Value of Endoscopic Ultrasonography for Distinguishing Malignant from Benign Non-pancreatic Periampullary Lesions: An Explainable Machine Learning Study

Dig Dis Sci. 2026 Jan 9. doi: 10.1007/s10620-025-09646-z. Online ahead of print.

Abstract

Background: Early discrimination of non-pancreatic periampullary lesions (NPLs) is challenging owing to their complex anatomy and the absence of representative clinical symptoms.

Purpose: To establish an interpretable machine learning (ML) model that integrates clinical variables and endoscopic ultrasonography (EUS) features to diagnose NPLs.

Methods: A total of 158 patients, suspected of having NPLs and who underwent EUS, were enrolled and randomly allocated into a training cohort (TC, n = 110) and a validation cohort (VC, n = 48). Risk clinical and EUS features were identified by multivariate logistic regression analysis and subsequently input into five ML classifiers to develop predictive models. The performance of ML models was assessed using the area under the curve (AUC), calibration curve, and decision curve analysis (DCA). The Shapley Additive Explanations (SHAP) approach was employed to interpret the result of the optimal ML model.

Results: Among the five ML models developed, the ExtraTrees model achieved the highest AUC values of 0.94 (95% confidence interval (CI): 0.89-0.99) and 0.94 (95% CI: 0.82-1.00) in TC and VC, respectively. This performance was followed by the extreme gradient boosting model (AUC = 0.94/0.93), the light gradient boosting machine (AUC = 0.92/0.91), the support vector machine (AUC = 0.91/0.94), and the logistic regression model (AUC = 0.86/0.87). The calibration curve and DCA graphically suggested good agreement and superior clinical benefits for the ExtraTrees model. SHAP analysis identified abdominal discomfort, lesion diameter, irregular shape, surface ulceration, and nonsmooth margin as the most influential features in the model's decision-making process.

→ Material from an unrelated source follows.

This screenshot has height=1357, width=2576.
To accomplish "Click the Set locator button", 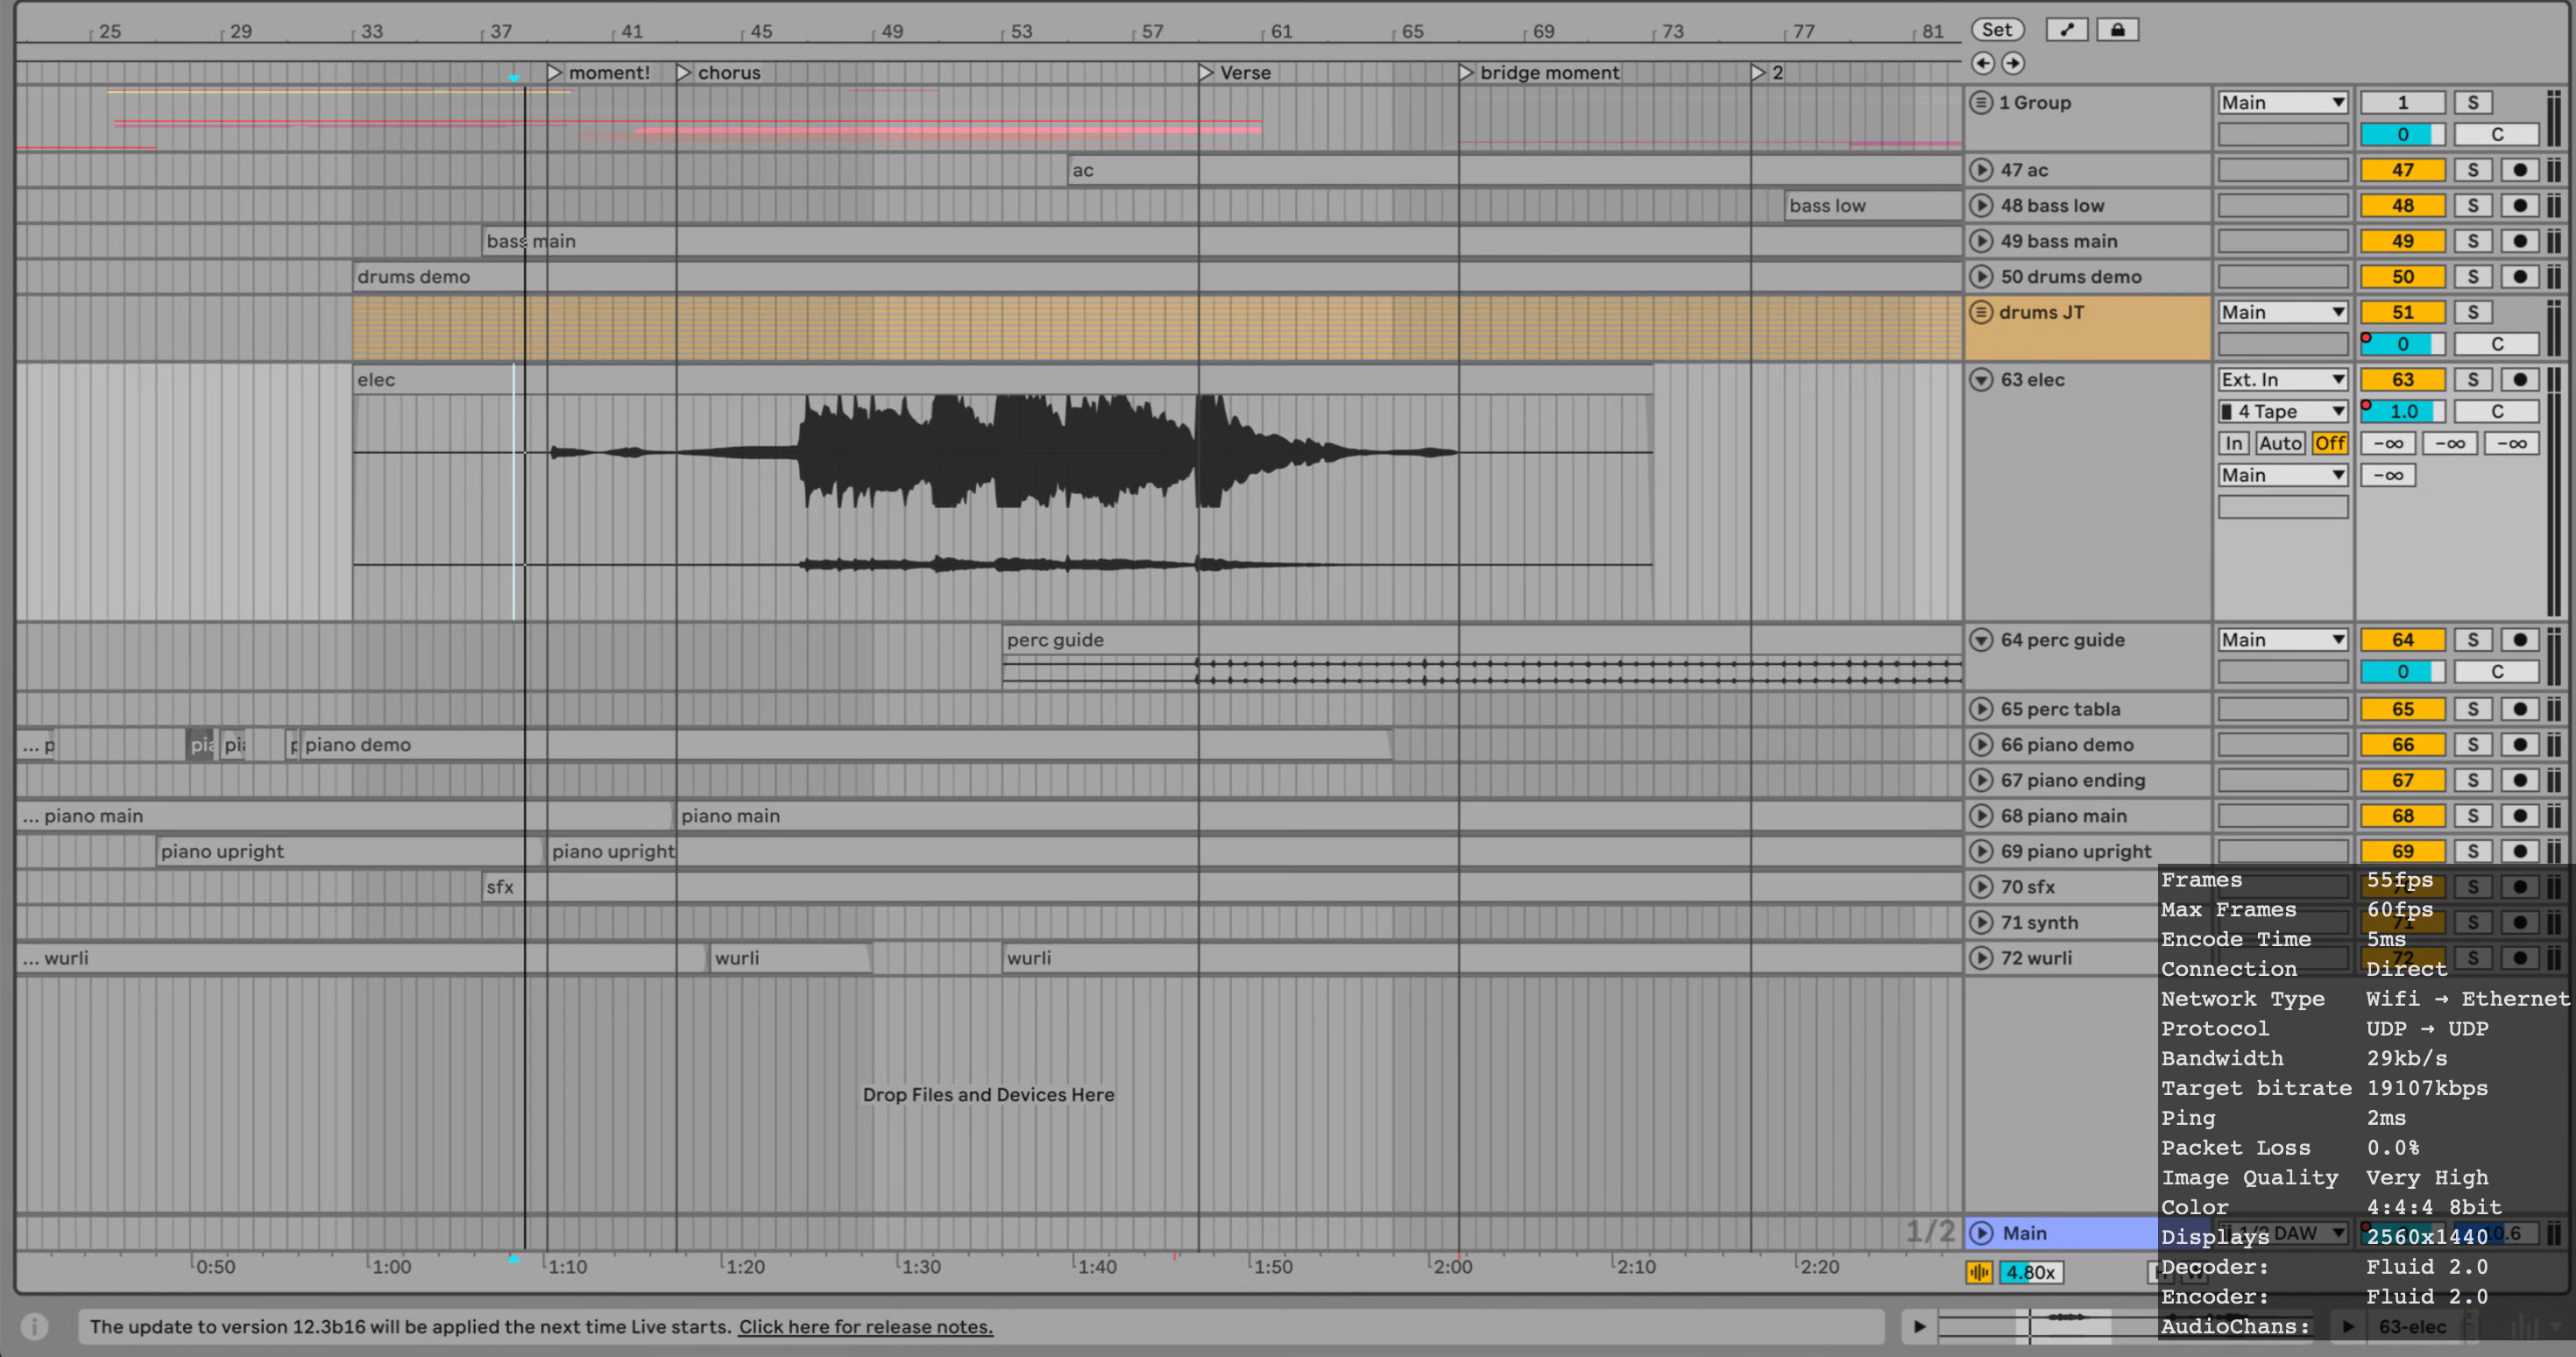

Conclusions: Our developed ML model exhibited superior capability and higher clinical benefit in distinguishing malignant from benign NPLs, particularly the ExtraTrees model. Furthermore, the SHAP analysis provided insightful interpretation of the ExtraTrees model for individualized and transparent prediction of NPLs.

Keywords: Diagnostic performance; Endoscopic ultrasonography; Machine learning; Periampullary lesions; Shapley additive explanations.